Markup in translations?
First published at Saturday, 22 December 2007
Warning: This blog post is more then 16 years old – read and use with care.
Markup in translations?
In web applications I want to make accessible to users with different languages, I normally have 3 types of strings / texts:
This content is entered either by users or the website editors. The content uses some markups which depends on the application, maybe (X)HTML or some specialized markup. It is the same for all languages and you already have some kind of interface or educated editors, for this markup, so you get no problems here.
The standard translations for strings used in forms or in the navigation, like "User", or "Password". No problem here, because you normally don't need any inline markup.

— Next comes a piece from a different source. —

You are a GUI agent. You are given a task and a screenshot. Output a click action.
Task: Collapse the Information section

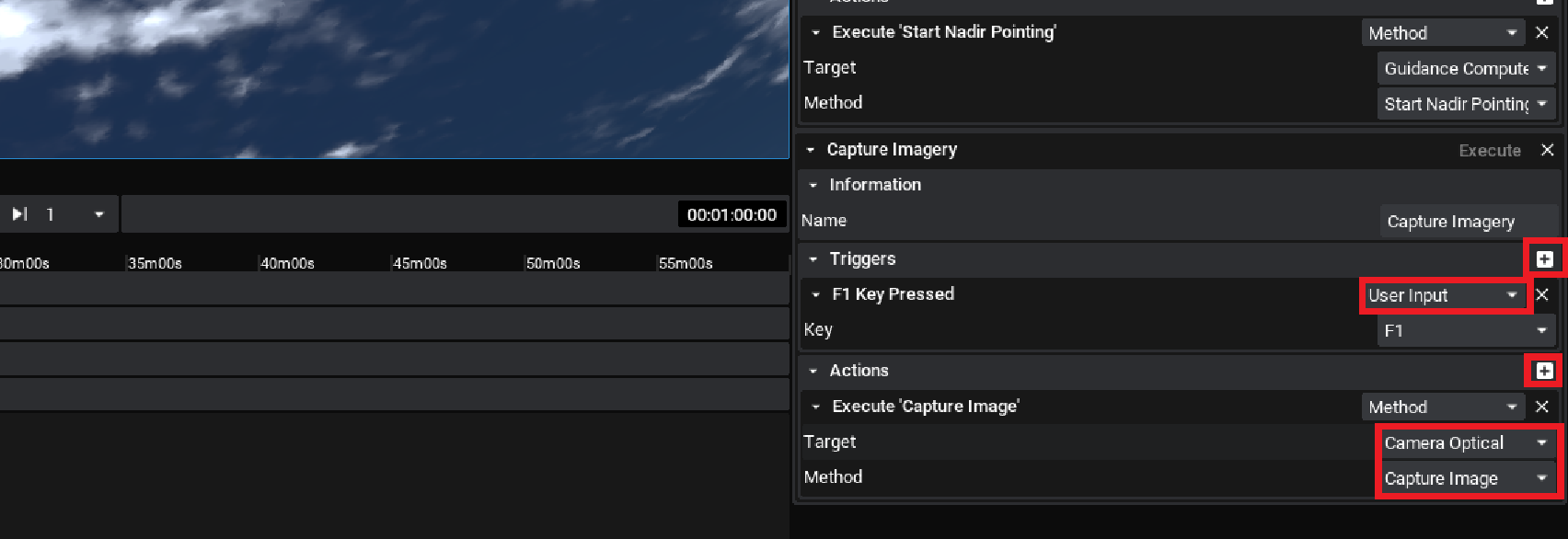813,185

There may be lots of cases, where the same backend is used for "static content" and the dynamic content, so you won't get a problem here. But I like to store static contents, like the legal info or contact information in another (faster) storage. And there the problems start.
Markup in static contents
Those static contents, like on the contact information page on busimess.org may contain some markup, or at least some links. If you don't want to use markup there you get to put all links (as it is done there) below the real text, so the translator won't see them.

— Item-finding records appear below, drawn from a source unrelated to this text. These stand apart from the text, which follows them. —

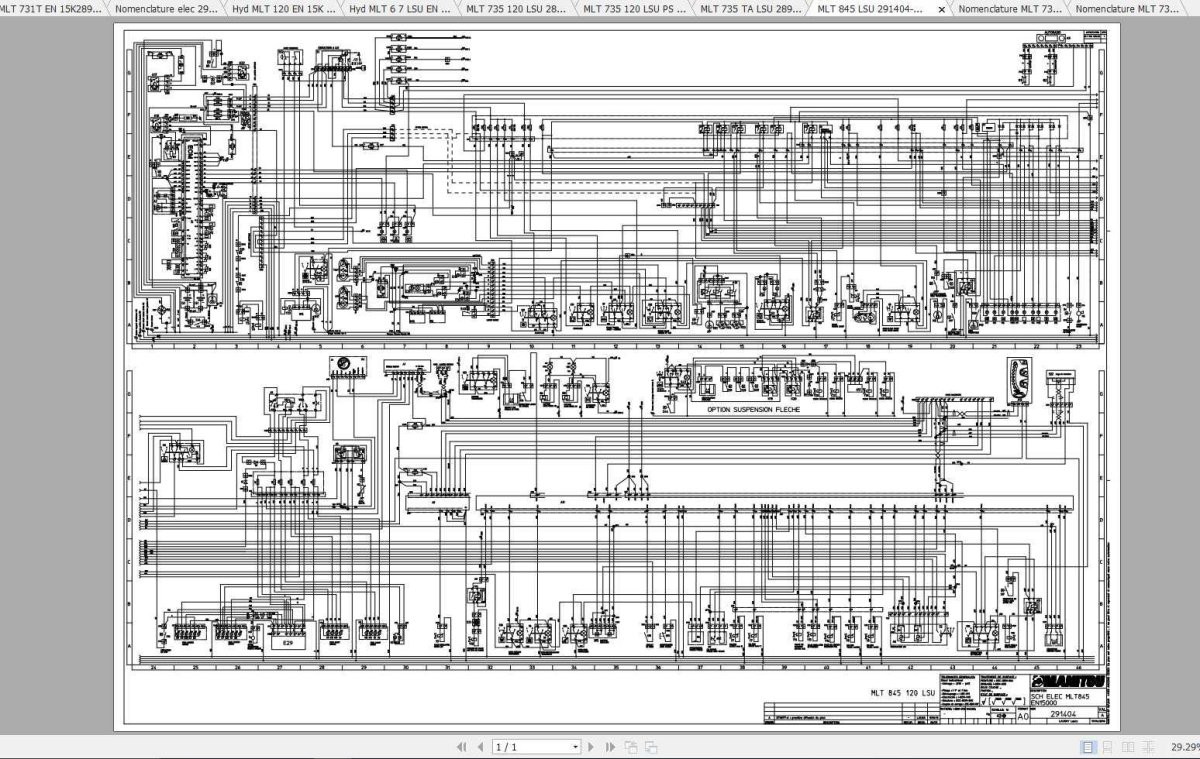
Task: Select the Hyd MLT 120 EN 15K tab
Action: click(x=283, y=8)
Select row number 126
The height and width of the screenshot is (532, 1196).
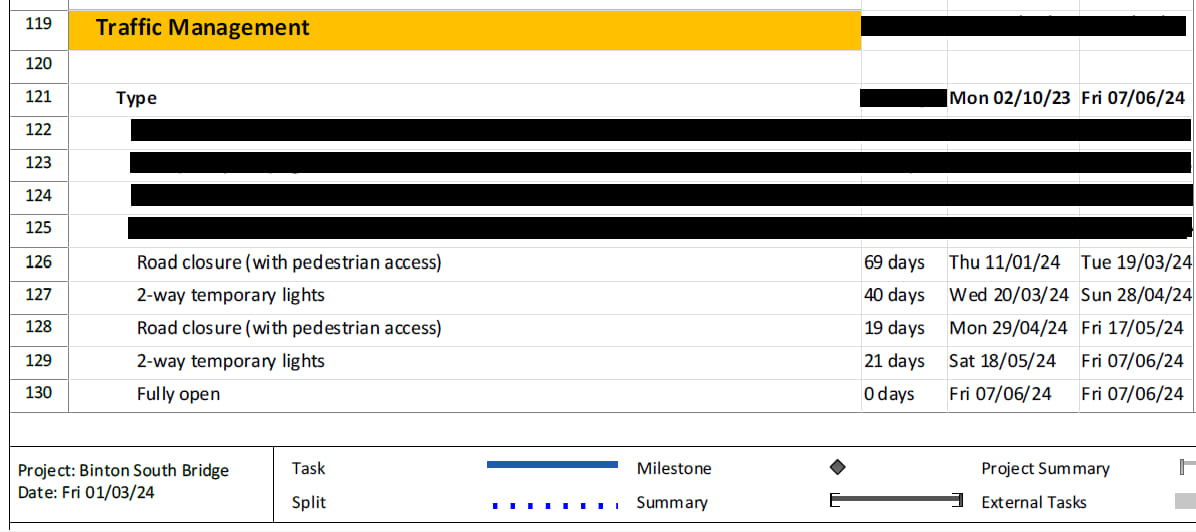(x=38, y=262)
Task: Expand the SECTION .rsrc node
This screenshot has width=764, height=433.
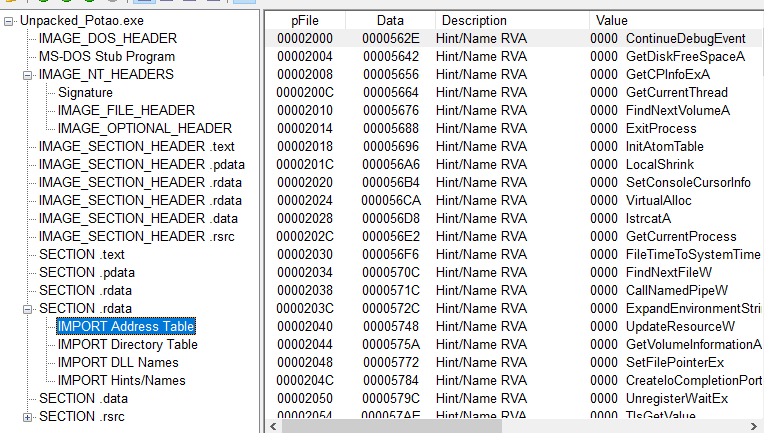Action: pos(28,417)
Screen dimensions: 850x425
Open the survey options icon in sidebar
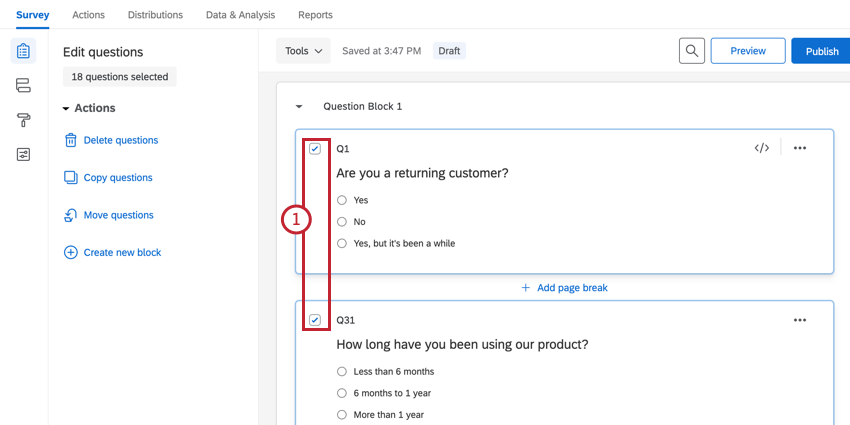[x=23, y=154]
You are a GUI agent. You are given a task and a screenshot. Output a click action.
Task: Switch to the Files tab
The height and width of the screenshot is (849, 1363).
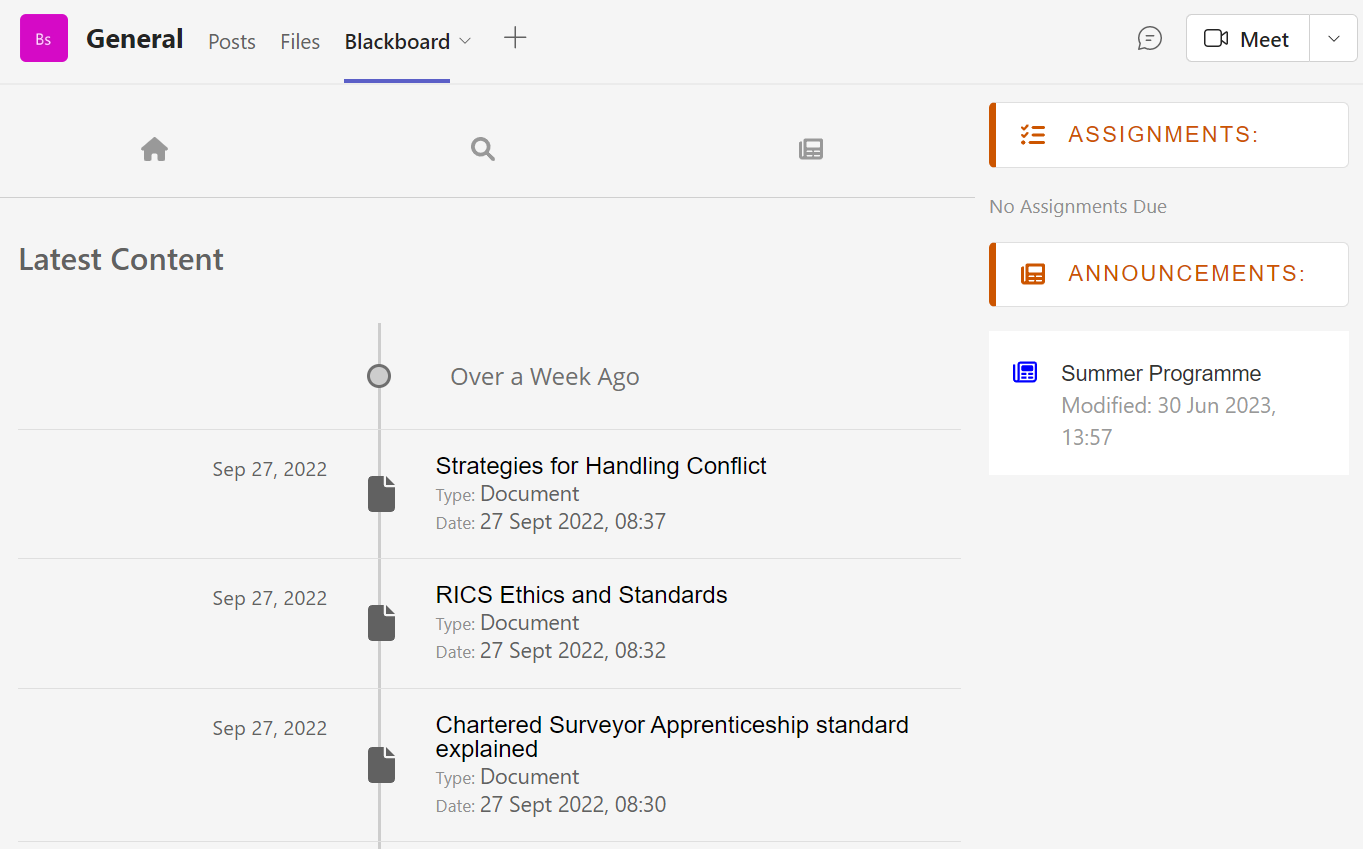[300, 41]

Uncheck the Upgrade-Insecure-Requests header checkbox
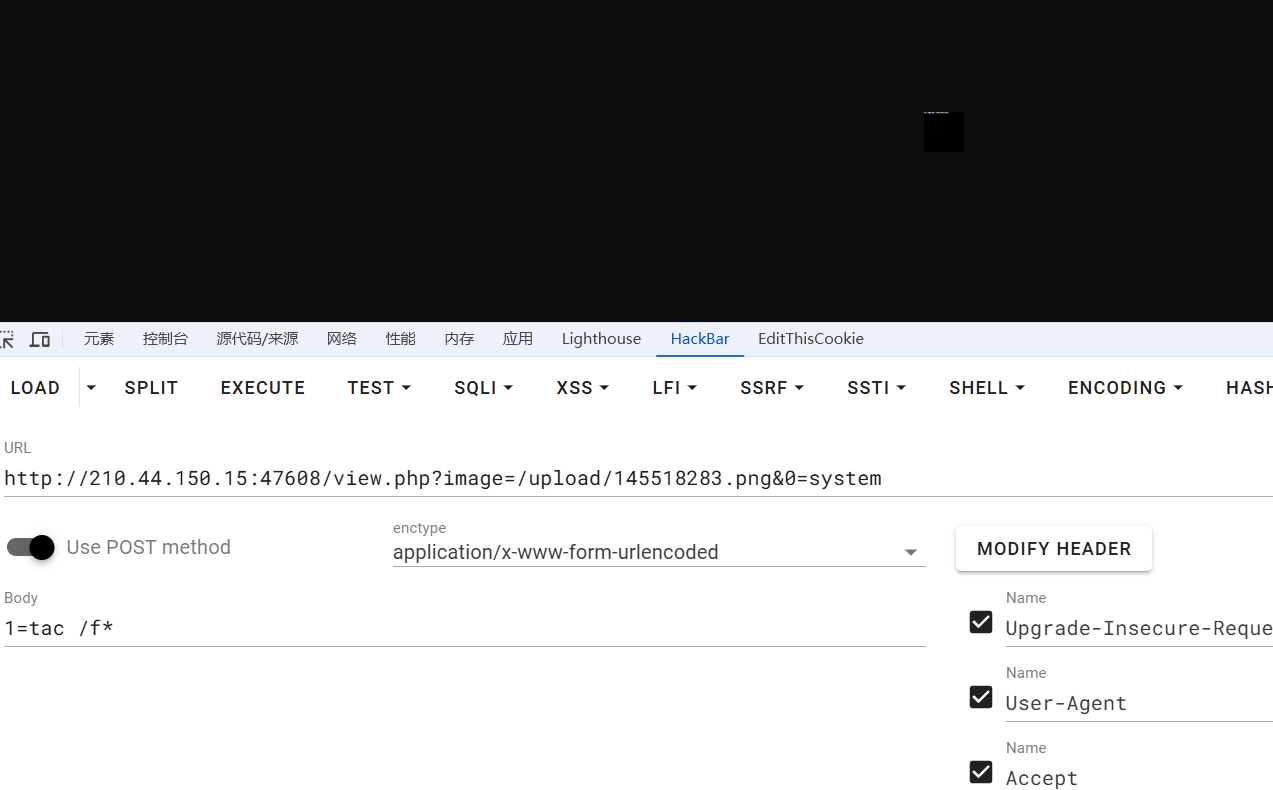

I just saw my brother translating text for his website, which runs on top of Zope 3. He used (X)HTML for the original text and for the translated text. This is of course used unfiltered and unescaped in the application (otherwise the markup won't work), which could be used to introduce some XSS by the translators - unlikely to happen though. No problem in his case, because he is the only one translating the contents...

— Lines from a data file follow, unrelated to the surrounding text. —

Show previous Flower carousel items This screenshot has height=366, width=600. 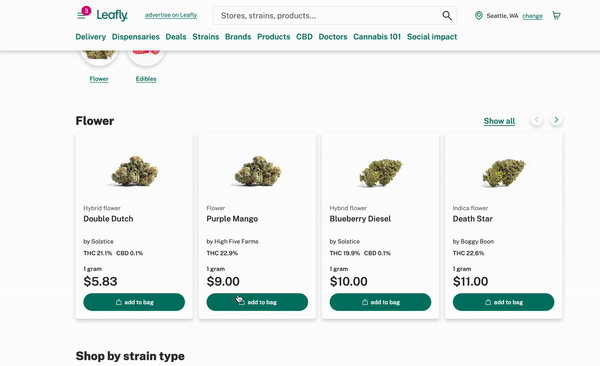536,120
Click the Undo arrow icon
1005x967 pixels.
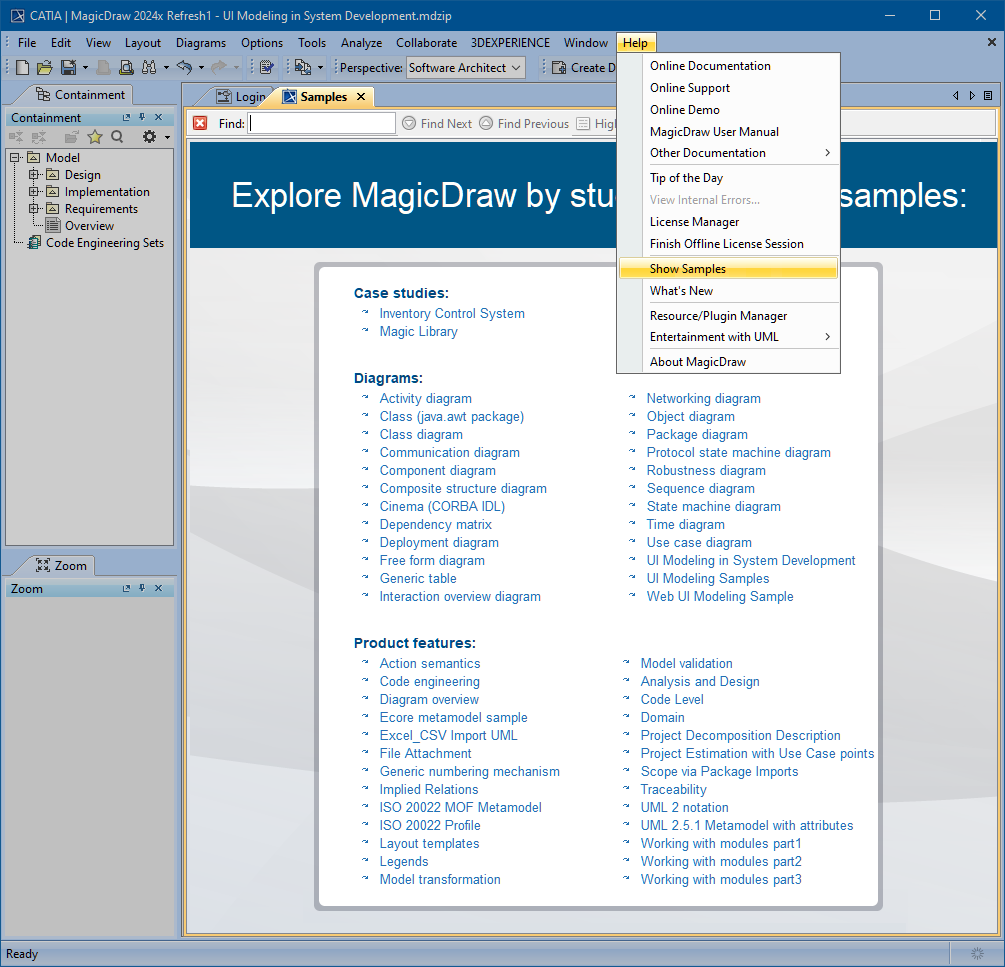coord(184,67)
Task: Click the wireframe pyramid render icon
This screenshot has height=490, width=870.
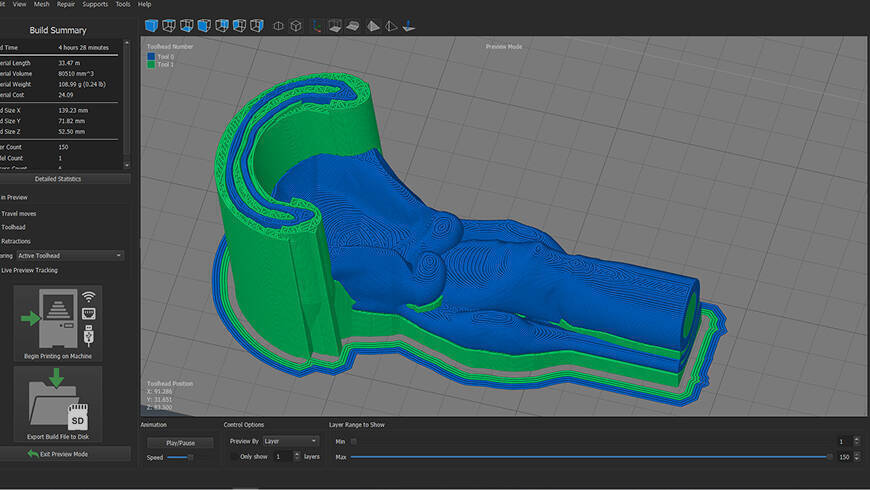Action: (390, 25)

Which markup language to use?
(X)HTML is a quite domain specific markup language, and also known by a lot translation agencies. But the attack vector and the domain specific nature of the language makes it somehow awkward to use. - You could of course filter the (X)HTML using HTMLPurifier, or similar.
Are there any other, better markup languages to use in this case? BBCode, Wiki-Markup or RST won't work either, I suppose, because only very few translation agencies will know about them. Translations sometimes may make it necessary to completely restructure a sentence or even a complete paragraph. So the translator need to understand the markup.
Which markup language do you use in such cases?